▶ _SUPPLIED DATA_:
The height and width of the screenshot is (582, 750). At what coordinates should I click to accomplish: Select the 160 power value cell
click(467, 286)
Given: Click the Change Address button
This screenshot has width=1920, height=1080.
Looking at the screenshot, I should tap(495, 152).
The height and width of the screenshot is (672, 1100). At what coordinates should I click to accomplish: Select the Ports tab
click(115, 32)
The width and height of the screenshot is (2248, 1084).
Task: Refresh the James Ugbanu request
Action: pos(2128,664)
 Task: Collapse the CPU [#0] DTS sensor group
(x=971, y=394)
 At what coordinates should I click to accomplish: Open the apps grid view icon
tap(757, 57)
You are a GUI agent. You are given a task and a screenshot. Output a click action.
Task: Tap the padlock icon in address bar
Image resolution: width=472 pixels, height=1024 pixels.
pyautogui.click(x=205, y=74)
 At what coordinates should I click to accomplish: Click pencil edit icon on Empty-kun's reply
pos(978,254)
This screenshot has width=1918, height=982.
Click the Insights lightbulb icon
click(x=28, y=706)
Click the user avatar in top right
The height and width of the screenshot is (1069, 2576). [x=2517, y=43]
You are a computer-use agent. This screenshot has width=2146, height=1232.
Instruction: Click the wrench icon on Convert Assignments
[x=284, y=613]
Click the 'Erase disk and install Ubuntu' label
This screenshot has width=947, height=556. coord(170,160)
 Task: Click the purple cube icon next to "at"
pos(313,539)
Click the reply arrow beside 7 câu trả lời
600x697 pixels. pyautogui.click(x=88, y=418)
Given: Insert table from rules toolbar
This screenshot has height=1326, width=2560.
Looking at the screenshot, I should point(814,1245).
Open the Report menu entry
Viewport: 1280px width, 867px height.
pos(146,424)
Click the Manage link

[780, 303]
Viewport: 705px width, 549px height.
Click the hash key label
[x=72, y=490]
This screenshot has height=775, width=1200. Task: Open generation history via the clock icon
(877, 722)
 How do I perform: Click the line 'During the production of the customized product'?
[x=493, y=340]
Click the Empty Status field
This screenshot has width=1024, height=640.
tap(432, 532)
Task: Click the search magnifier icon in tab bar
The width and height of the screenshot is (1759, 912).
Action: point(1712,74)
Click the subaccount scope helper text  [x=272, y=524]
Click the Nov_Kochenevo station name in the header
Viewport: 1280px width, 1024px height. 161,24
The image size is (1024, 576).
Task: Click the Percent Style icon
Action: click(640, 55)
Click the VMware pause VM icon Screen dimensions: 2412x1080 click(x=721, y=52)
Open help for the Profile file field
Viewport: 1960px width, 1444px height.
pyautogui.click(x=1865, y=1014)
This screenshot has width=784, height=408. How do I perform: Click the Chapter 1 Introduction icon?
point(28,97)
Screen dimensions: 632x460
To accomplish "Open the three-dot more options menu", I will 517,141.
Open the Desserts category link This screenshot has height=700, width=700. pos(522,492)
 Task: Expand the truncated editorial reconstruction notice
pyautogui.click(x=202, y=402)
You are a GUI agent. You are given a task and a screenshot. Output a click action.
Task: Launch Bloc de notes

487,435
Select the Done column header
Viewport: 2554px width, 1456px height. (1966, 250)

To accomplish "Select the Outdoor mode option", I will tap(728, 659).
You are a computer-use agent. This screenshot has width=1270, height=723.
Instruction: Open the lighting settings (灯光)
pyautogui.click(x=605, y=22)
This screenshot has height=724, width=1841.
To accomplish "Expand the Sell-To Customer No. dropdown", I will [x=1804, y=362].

▶ _AIM OF THE TASK_:
Quote the records from the line with "Task: Collapse the CPU [#0] DTS sensor group" to the line with "tap(757, 57)", word for word.

▶ _RESULT FOR THIS EXERCISE_:
 Task: Collapse the CPU [#0] DTS sensor group
(x=971, y=394)
 At what coordinates should I click to accomplish: Open the apps grid view icon
tap(757, 57)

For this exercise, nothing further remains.